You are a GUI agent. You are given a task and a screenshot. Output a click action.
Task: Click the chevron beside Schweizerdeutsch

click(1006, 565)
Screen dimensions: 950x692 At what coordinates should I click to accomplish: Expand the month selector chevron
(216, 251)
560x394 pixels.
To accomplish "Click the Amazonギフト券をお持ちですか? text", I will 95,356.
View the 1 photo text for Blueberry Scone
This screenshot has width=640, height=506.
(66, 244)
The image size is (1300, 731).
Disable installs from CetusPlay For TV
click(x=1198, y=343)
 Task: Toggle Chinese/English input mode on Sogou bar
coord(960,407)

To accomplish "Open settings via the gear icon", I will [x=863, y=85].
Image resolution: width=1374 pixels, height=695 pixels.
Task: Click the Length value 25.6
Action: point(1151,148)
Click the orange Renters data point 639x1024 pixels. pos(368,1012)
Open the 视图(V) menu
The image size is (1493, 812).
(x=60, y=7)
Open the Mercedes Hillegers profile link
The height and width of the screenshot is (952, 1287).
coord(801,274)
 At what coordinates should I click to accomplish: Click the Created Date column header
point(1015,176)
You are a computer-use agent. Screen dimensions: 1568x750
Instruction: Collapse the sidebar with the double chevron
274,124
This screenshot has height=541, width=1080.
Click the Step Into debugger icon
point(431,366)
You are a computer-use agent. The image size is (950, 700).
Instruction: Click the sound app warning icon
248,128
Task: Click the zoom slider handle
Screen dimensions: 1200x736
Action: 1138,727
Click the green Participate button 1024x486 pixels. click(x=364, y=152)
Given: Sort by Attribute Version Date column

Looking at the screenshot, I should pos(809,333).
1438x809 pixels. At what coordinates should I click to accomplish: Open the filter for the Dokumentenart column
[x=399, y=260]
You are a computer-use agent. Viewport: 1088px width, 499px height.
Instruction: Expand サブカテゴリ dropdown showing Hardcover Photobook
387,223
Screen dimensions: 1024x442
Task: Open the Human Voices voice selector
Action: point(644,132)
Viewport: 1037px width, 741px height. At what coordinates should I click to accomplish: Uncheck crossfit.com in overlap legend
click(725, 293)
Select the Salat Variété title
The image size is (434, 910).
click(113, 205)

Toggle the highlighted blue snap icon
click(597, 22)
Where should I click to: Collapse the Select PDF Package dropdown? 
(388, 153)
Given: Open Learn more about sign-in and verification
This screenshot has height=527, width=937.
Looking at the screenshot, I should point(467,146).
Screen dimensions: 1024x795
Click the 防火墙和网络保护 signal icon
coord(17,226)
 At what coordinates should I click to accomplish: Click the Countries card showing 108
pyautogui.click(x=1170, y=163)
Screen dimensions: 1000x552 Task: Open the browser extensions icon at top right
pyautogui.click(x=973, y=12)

▶ [Directions for this task]: Set down each entry from above once more, exactly as written.

▶ [Answer below]:
You are a GUI agent. You are given a task and a screenshot. Output a click action.
Task: Click the chevron beside Schweizerdeutsch

click(1006, 565)
Screen dimensions: 950x692 At what coordinates should I click to accomplish: Expand the month selector chevron
(216, 251)
560x394 pixels.
To accomplish "Click the Amazonギフト券をお持ちですか? text", I will 95,356.
View the 1 photo text for Blueberry Scone
This screenshot has width=640, height=506.
(66, 244)
The image size is (1300, 731).
Disable installs from CetusPlay For TV
click(x=1198, y=343)
 Task: Toggle Chinese/English input mode on Sogou bar
coord(960,407)

To accomplish "Open settings via the gear icon", I will [x=863, y=85].
Image resolution: width=1374 pixels, height=695 pixels.
Task: Click the Length value 25.6
Action: point(1151,148)
Click the orange Renters data point 639x1024 pixels. pos(368,1012)
Open the 视图(V) menu
The image size is (1493, 812).
(x=60, y=7)
Open the Mercedes Hillegers profile link
The height and width of the screenshot is (952, 1287).
coord(801,274)
 At what coordinates should I click to accomplish: Click the Created Date column header
point(1015,176)
You are a computer-use agent. Screen dimensions: 1568x750
Instruction: Collapse the sidebar with the double chevron
274,124
This screenshot has height=541, width=1080.
Click the Step Into debugger icon
point(431,366)
You are a computer-use agent. The image size is (950, 700).
Instruction: Click the sound app warning icon
248,128
Task: Click the zoom slider handle
Screen dimensions: 1200x736
Action: 1138,727
Click the green Participate button 1024x486 pixels. click(x=364, y=152)
Given: Sort by Attribute Version Date column

Looking at the screenshot, I should pos(809,333).
1438x809 pixels. At what coordinates should I click to accomplish: Open the filter for the Dokumentenart column
[x=399, y=260]
You are a computer-use agent. Viewport: 1088px width, 499px height.
Instruction: Expand サブカテゴリ dropdown showing Hardcover Photobook
387,223
Screen dimensions: 1024x442
Task: Open the Human Voices voice selector
Action: point(644,132)
Viewport: 1037px width, 741px height. At what coordinates should I click to accomplish: Uncheck crossfit.com in overlap legend
click(725, 293)
Select the Salat Variété title
The image size is (434, 910).
click(113, 205)

Toggle the highlighted blue snap icon
click(597, 22)
Where should I click to: Collapse the Select PDF Package dropdown? 
(388, 153)
Given: Open Learn more about sign-in and verification
This screenshot has height=527, width=937.
Looking at the screenshot, I should point(467,146).
Screen dimensions: 1024x795
Click the 防火墙和网络保护 signal icon
coord(17,226)
 At what coordinates should I click to accomplish: Click the Countries card showing 108
pyautogui.click(x=1170, y=163)
Screen dimensions: 1000x552 Task: Open the browser extensions icon at top right
pyautogui.click(x=973, y=12)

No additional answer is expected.